> [ASSIGNMENT] For the material that follows, list every line containing the word "will".

-- -- --

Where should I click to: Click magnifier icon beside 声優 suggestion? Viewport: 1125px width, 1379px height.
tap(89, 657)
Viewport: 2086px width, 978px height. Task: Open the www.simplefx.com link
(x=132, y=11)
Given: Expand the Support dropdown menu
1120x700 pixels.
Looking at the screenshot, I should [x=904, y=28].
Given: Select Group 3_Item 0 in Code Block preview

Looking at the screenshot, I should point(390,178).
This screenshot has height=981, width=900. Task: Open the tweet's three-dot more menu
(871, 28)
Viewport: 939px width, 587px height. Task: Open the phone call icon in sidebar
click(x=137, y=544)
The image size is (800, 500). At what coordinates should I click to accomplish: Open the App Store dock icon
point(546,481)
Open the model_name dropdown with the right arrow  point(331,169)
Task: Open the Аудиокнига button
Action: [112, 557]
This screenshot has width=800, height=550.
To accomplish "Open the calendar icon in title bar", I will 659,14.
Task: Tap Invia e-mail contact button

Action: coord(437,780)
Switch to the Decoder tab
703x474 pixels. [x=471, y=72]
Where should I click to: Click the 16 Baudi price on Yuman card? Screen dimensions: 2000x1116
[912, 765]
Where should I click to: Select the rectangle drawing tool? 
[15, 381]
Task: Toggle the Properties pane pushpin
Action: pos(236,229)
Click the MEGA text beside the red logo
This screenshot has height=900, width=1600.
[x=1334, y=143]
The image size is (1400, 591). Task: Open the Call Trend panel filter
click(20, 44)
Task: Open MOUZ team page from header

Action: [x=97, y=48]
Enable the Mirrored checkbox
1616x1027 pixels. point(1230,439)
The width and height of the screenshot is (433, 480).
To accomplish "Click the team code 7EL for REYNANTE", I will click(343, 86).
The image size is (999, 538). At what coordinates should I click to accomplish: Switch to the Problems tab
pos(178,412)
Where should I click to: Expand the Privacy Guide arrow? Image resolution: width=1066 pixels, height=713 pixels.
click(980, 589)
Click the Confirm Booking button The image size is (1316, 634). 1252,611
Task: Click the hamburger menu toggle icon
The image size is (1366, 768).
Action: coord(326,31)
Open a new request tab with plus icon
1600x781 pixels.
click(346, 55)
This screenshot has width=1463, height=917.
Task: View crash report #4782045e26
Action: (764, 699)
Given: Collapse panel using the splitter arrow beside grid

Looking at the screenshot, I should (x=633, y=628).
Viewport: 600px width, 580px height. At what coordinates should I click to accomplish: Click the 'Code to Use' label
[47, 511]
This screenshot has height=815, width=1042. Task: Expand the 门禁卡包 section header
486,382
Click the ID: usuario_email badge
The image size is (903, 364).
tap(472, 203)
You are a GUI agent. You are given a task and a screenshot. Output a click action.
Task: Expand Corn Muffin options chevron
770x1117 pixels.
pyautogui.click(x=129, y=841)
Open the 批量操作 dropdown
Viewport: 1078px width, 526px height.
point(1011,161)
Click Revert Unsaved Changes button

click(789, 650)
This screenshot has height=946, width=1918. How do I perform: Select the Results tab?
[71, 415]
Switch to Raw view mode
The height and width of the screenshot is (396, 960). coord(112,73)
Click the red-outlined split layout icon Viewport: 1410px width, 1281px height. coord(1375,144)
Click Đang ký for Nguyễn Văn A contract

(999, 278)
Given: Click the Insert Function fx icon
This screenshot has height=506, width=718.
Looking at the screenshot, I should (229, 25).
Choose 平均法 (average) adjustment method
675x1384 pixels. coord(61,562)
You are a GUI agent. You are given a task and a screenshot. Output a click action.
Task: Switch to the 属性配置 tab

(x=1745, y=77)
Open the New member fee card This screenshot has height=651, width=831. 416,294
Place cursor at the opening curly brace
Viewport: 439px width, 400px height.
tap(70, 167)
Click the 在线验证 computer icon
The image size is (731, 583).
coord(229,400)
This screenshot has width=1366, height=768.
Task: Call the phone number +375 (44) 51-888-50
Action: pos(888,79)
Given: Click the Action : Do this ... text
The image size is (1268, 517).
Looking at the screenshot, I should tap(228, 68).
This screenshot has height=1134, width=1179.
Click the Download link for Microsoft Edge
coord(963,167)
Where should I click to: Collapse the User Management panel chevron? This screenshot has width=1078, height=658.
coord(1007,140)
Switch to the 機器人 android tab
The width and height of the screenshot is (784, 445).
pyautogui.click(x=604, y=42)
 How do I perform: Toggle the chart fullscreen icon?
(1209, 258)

-- -- --

> [SOLUTION FOR THIS EXERCISE]
To accomplish "Open the calendar icon in title bar", I will 659,14.
To accomplish "Click the team code 7EL for REYNANTE", I will click(343, 86).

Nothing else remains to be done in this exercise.